Concern about “fake news” is dominating the mainstream media these days. Since the advent of the internet, savvy online users have learned to be wary of misleading advertisements, scams, and other methods of digital deception that are rampant. I’d like to say most internet users know better than to respond to emails claiming they are the long-lost relative of a recently deceased monarch, they’ve won a contest they never entered and other similar email scams. Unfortunately, most people don’t apply the same measure of caution when it comes to reading so-called trustworthy news outlets, especially when exposed to it on social media.

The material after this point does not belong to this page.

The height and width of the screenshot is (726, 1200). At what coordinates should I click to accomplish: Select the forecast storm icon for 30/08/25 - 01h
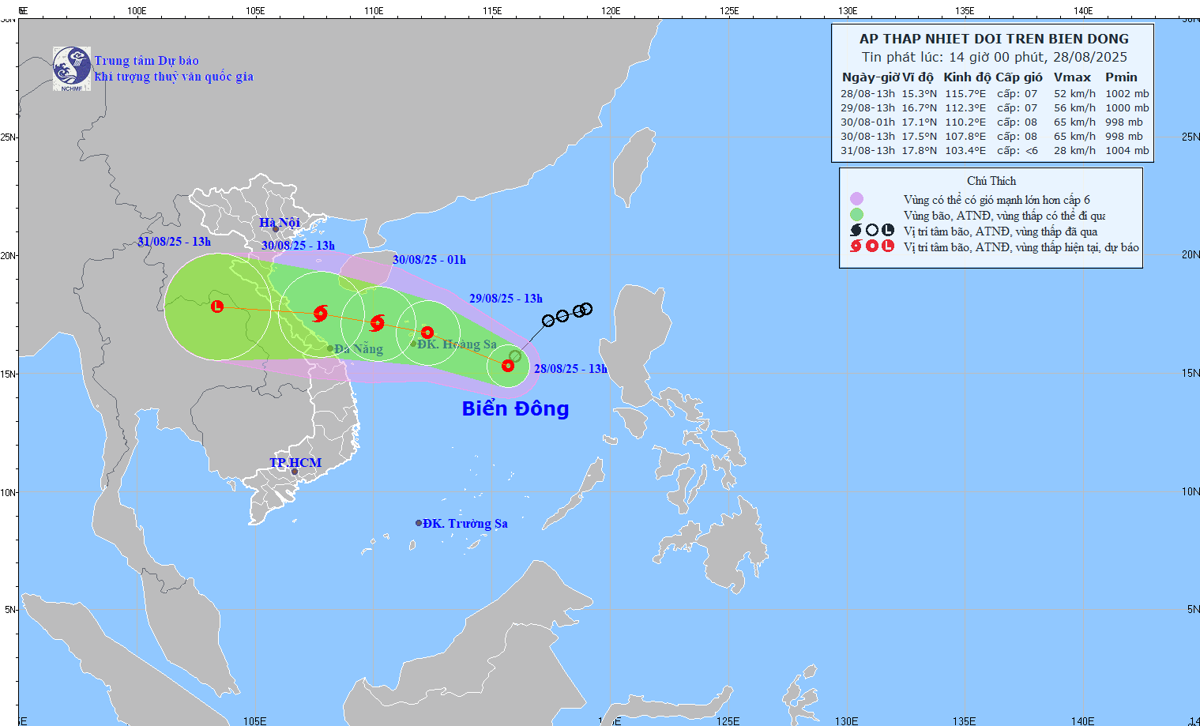coord(377,323)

The recent presidential campaign seemed to bring out the worst in both the left-wing and right-wing media outlets, and the conflict has grown to the point that media outlets from each side are working tirelessly to discredit one another. This phenomenon has allowed fake news, or sensationalized, heavily edited, deceitfully worded, or outright false articles to proliferate. The speed at which all information travels today has enabled some of these articles to reach hundreds of thousands, if not millions, of readers, influencing their opinions one way or another…looking at you social media outlets.
The Click-Bait Effect
Most media-related websites make the bulk of their money through placed advertisements. When users click on a website, that website makes money for the ads it places on the screen. Websites earn more money when users click on those links. This has encouraged some media outlets to start generating click-bait, or articles with misleading headlines designed to entice readers to click on them. More often than not, these sites are constructed using wonky, multi-page, gallery-like formats, forcing a reader to click through multiple pages to get the full story. This brings in more ad revenue for the website, but readers often wonder why they wasted their time. The fact that click-bait frustrates most internet users hasn’t stopped major media outlets from employing similar tactics.
A Con Game Enabled by Echo Chambers
Many people seem to tune out conflicting opinions these days. Rather than engage in conversation and try to change others’ minds through rational discourse, many people have taken to blocking, ignoring, or actively working to discredit those who hold opposing viewpoints. This tendency has led to echo chambers: Social media has created silos of thought in which conflicting opinions or facts are quashed quickly, without any engagement. The echo chamber earned its name because it’s simply the same ideas rattling around in an enclosed space.
The real danger of social echo chambers is that they encourage people who fall into these silos to stick to their comfort zones. Rather than confront conflicting ideals and opinions, they can simply block them and hide away without having to engage. Other members of the echo chamber support them for doing so and simply demonize any disagreement or detraction without giving either side a chance to discuss important issues. Some media outlets have used this tendency to build up serious mistrust of opposing viewpoints, to the point that many readers simply won’t bother reading anything outside of what they deem to be their “acceptable” news sources.
Once an echo chamber gets going, it’s quite easy to shape the conversation within it. For example, political articles that align with the beliefs of the people in the echo chamber are sure to gain support, while any articles that fall out of alignment with the group’s beliefs are blocked, ignored, or otherwise kept out of sight (and out of mind). This is detrimental to public discussion and one of the reasons fake news stories have been able to proliferate.
Could Fake News Just Be Content Marketing?
The essence of content marketing is to provide your audience with relevant, valuable content that will help them, inform them, or otherwise benefit them. In a way, you can see some of these fake news stories as the same thing: People manufacture these stories to elicit specific responses from particular audiences. This may be a way of getting a point across and garnering support from the people most likely to provide it, but it’s difficult to deny that it is a disingenuous method of expanding one’s influence.
Ultimately, much of what we call fake news actually is incomplete news or carefully contrived stories meant to evoke a specific response. While this is essentially content marketing, journalists have a duty to report actual facts to the public. Marketers, on the other hand, are responsible for pushing their brands forward and gaining new customers or maximizing visitors for advertising revenue. The contention over fake news has erupted from what is essentially a marriage of these two industries and the schools of thought surrounding them.
When marketers borrow from journalists and publish relevant, valuable, and informative content for their readers, those readers benefit. Conversely, when journalists borrow from marketers and add their own spin to news to appeal to specific audiences, they are depriving their readers of getting a full and accurate picture of a story. In short, fake news is just content marketing meeting the online con-game and it is worth a ridiculous amount of money.